Journal of clinical oncology : official journal of the American Society of Clinical Oncology 2007 Jul 1; 25(19):2696-701
Zhao Z Z, Xiao Y Y, Elson P P, Tan H H, Plummer S SJ, Berk M M,
Department of Obstetrics and Gynecology, Indiana University Cancer Center, Indiana University School
PURPOSE Plasma levels of lysophospholipids were evaluated as potential biomarkers for colorectal cancer (CRC), where a highly reliable and minimally invasive blood test is lacking.

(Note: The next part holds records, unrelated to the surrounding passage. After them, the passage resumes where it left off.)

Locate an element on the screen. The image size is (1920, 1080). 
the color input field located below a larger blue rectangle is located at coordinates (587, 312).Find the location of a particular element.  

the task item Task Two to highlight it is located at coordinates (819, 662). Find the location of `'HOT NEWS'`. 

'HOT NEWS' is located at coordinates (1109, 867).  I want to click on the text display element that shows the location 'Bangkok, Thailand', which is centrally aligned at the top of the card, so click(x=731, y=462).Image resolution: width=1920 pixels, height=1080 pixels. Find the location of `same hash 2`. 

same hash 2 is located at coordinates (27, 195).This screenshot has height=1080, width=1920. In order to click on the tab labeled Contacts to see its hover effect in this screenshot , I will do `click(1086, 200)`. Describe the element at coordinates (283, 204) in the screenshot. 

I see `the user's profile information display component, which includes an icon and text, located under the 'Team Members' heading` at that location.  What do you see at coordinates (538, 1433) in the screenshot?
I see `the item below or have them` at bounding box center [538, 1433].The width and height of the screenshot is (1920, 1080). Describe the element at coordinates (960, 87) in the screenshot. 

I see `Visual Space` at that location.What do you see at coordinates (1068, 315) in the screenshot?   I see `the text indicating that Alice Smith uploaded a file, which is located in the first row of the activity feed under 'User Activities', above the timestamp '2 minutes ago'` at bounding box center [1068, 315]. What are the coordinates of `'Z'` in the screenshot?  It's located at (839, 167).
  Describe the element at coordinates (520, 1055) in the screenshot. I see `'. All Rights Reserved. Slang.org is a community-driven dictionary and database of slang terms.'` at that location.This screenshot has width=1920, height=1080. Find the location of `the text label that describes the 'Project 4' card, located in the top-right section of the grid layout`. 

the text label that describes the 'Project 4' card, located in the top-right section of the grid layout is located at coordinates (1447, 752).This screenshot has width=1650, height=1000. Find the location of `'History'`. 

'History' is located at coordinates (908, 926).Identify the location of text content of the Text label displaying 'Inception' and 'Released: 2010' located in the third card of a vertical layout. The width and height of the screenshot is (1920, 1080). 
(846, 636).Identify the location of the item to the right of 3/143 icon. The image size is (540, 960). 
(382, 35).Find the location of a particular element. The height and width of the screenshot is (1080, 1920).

PATIENTS AND METHODS Patients with CRC (n = 133) and control subjects (n = 125) were recruited through the Cleveland Clinic. Preoperative plasma samples were analyzed for lysophospholipid levels using liquid chromatography mass spectrometry in a blinded fashion. Participants were randomly divided in a 2:1 ratio into a "training set" (TS) and a "validation set" (VS). Logistic regression models were used in the TS to identify markers that best discriminated between CRC and controls. A cutoff point for the final discriminating model was developed using the receiver operating characteristic curve to achieve 95% specificity. All analyses were then independently validated in the VS. Results Plasma levels of several lysophosphatidylcholines (LPCs), including 18:1- and 18:2-LPC, were significantly decreased in CRC patients compared with controls (P < .001). A model based on total saturated LPC and the difference between the proportional amounts of 18:2-LPC and 18:1-LPC in the unsaturated LPC fraction was derived from the TS. This model achieved a sensitivity and specificity of 82% and 93%, respectively, in the VS. Overall, 118 (94%) of 125 control subjects and 113 (85%) of 133 CRC cases were correctly identified, including eight (89%) of nine CRC cases with stage T1 disease. CONCLUSION Percentage of 18:1-LPC or 18:2-LPC plasma levels compared with total saturated LPC levels, either individually or in combination, may represent potential biomarkers for CRC.